Thai PM Prayut Chan-O-Cha says brother could be new army chief

Bangkok: Thailand’s junta leader Prayut Chan-O-Cha has said he may appoint his brother as the country’s next army chief, one of the most powerful jobs in the coup-prone kingdom.

Prayut, who is now prime minister, was the army chief last May when he seized power from an elected government which opponents had decried as corrupt and nepotistic. He defended the consideration of his sibling Preecha Chan-O-Cha, currently serving as an assistant army chief, for the top job. Thailand’s defence ministry is shortly due to submit its recommended candidate for the job with Prayut’s endorsement for Preecha and the other assistant army chief, Teerachai Nakvanich, the only two applicants.

“Why is it a problem that he is my younger brother?” Prayut told reporters in Bangkok yesterday when asked about the possibility of his sibling winning the role. The position is pivotal in a country where the army plays a key political role — Thailand has seen long stretches of military rule with 19 successful or attempted coups. “Why would his appointment be damaging?” Prayut said in his trademark rhetorical style. “He’s never asked me for any favours. He’s worked his way up himself,” added the premier, dismissing speculation of a counter coup in revolt at Preecha’s appointment.

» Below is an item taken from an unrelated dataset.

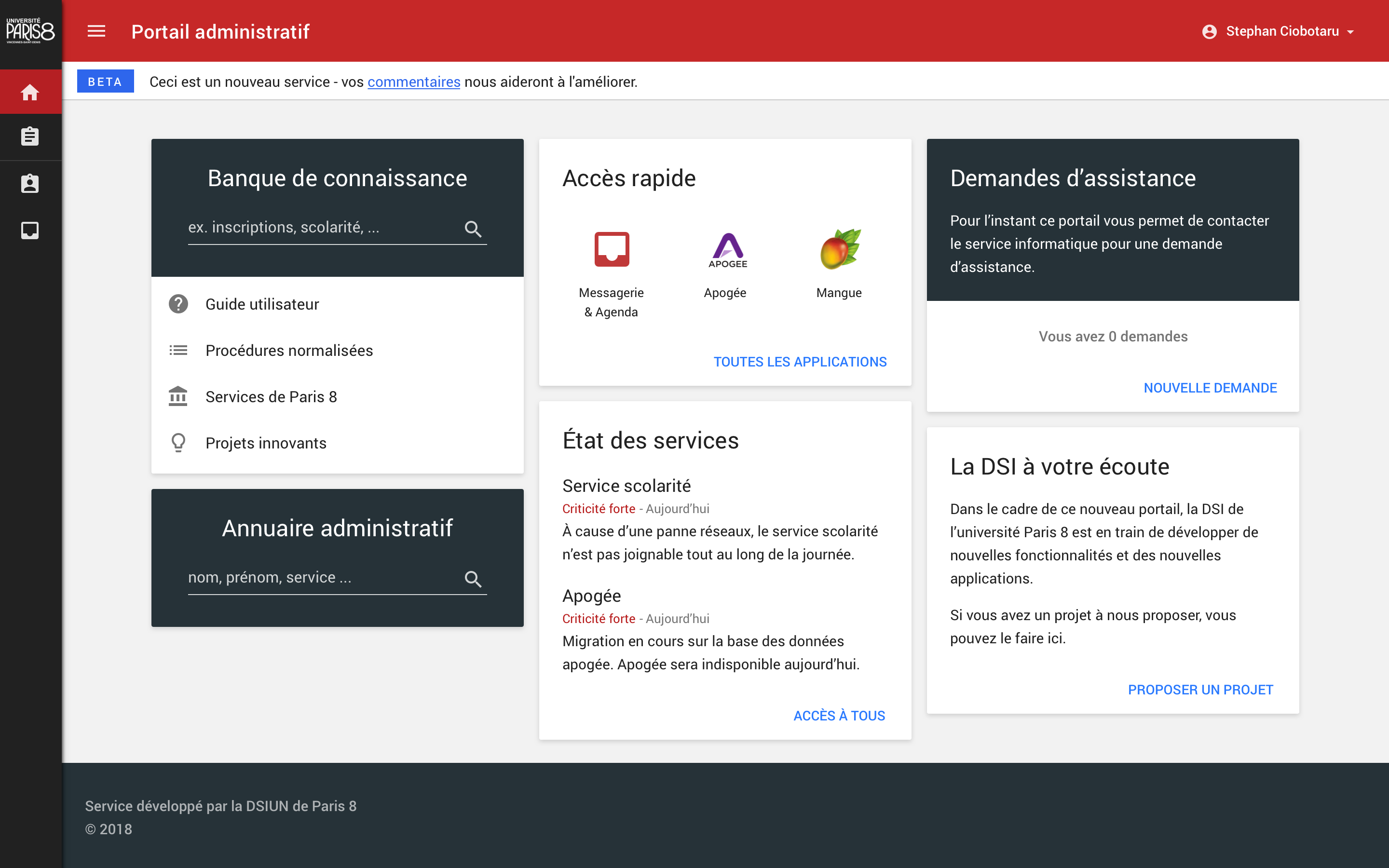The image size is (1389, 868).
Task: Open the Mangue application
Action: [x=839, y=250]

“I don’t fear a counter coup. I am happy to hand over power,” he said. An announcement on the new army chief is expected before the end of September when the outgoing leader Udomdej Sitabutr is due to retire. Last May’s coup ended months of often violent protests in Bangkok against the former government of Yingluck Shinawatra and brought with it a flurry of curbs on civil liberties including a ban on political assembly and criticism of junta-rule.

Prayut has said the coup was necessary to restore order but also to excise the kingdom of corruption and cronyism — labels attached to the former governments led by or linked to the divisive Shinawatra family. The power grab was the latest act in an ongoing political saga that has gripped the country for nearly a decade since Yingluck’s older brother and ex-premier Thaksin Shinawatra was toppled by a 2006 coup. The long-running conflict broadly pits the rural and urban working-class supporters of the Shinawatras against the royalist elite bolstered by large sections of the military.